Текст:
# # # # #
Шарко поздоровался с Фрейдом и высказал дружелюбное замечание. Фрейд так писал об этом: «Несмотря на свое стремление к независимости, я очень горжусь этим знаком внимания, так как Шарко не только тот человек, которому мне приходится подчиняться, но также тот человек, которому я с радостью подчиняюсь».
Его описание внешнего вида Шарко сообщает нам следующее: «Когда часы пробили десять, вошел М. Шарко, высокий 58-летний мужчина, в цилиндре, с глазами темными и необычайно мягким взглядом, с длинными зачесанными назад волосами, гладко выбритый, с очень выразительными чертами лица: короче говоря, это лицо мирского священника, от которого ожидают гибкого разума и понимания жизни». Такое впечатление сложилось у Фрейда, когда он впервые увидел Шарко 20 октября 1885 года.
# # # # #
Данные:
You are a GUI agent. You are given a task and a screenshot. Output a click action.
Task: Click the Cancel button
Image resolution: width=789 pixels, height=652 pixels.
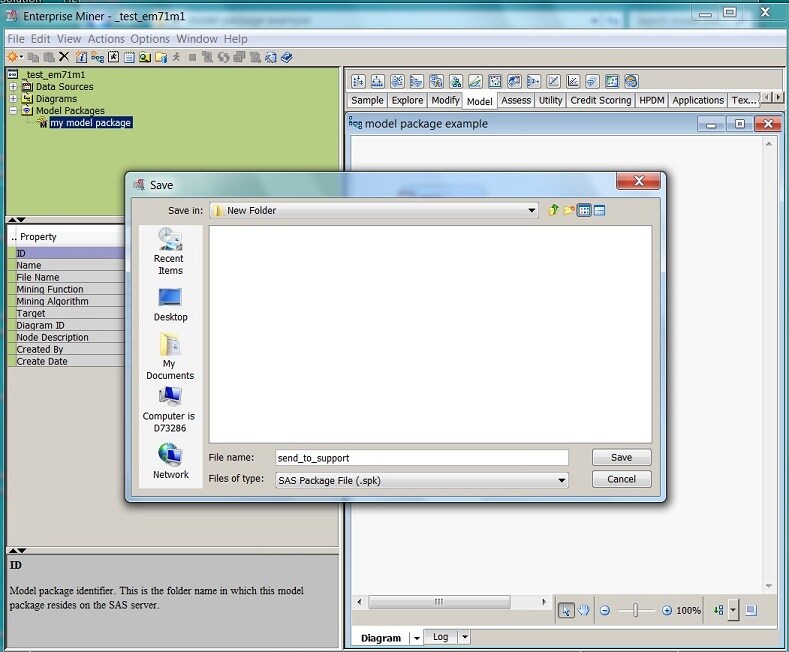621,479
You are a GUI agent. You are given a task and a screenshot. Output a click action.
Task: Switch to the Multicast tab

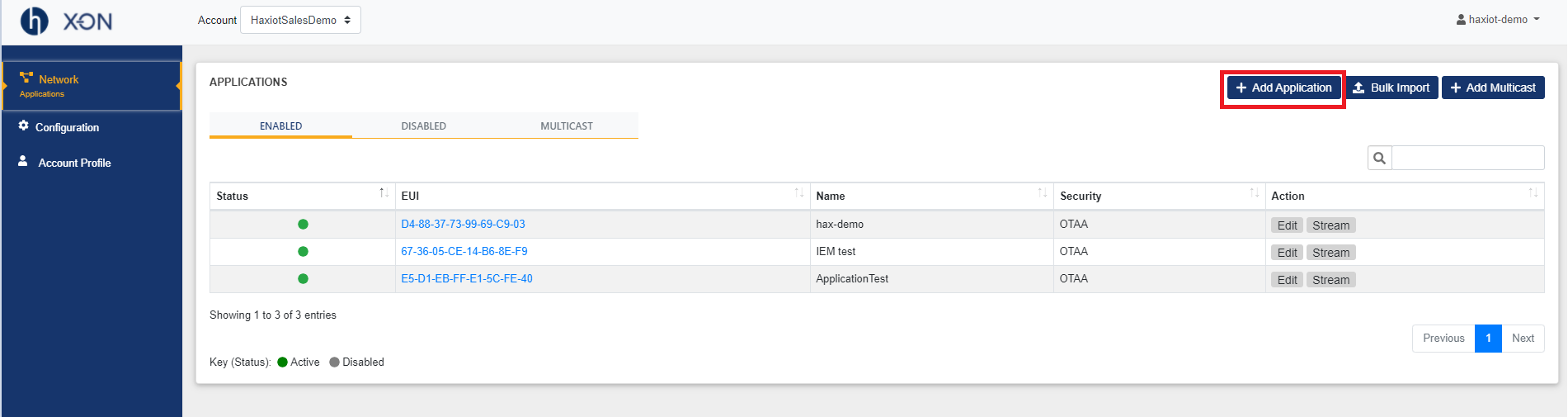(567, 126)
# # # # #
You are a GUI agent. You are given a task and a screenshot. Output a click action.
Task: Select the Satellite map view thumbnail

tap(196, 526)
# # # # #
Задания:
1. Скопируйте, пожалуйста, из текста отрывок от «Шарко поздоровался с» до «октября 1885 года.» включительно.
2. Какого числа Фрейд впервые увидел Шарко, согласно тексту?

Ответы:
1.
Шарко поздоровался с Фрейдом и высказал дружелюбное замечание. Фрейд так писал об этом: «Несмотря на свое стремление к независимости, я очень горжусь этим знаком внимания, так как Шарко не только тот человек, которому мне приходится подчиняться, но также тот человек, которому я с радостью подчиняюсь».
Его описание внешнего вида Шарко сообщает нам следующее: «Когда часы пробили десять, вошел М. Шарко, высокий 58-летний мужчина, в цилиндре, с глазами темными и необычайно мягким взглядом, с длинными зачесанными назад волосами, гладко выбритый, с очень выразительными чертами лица: короче говоря, это лицо мирского священника, от которого ожидают гибкого разума и понимания жизни». Такое впечатление сложилось у Фрейда, когда он впервые увидел Шарко 20 октября 1885 года.

2. 20 октября 1885 года.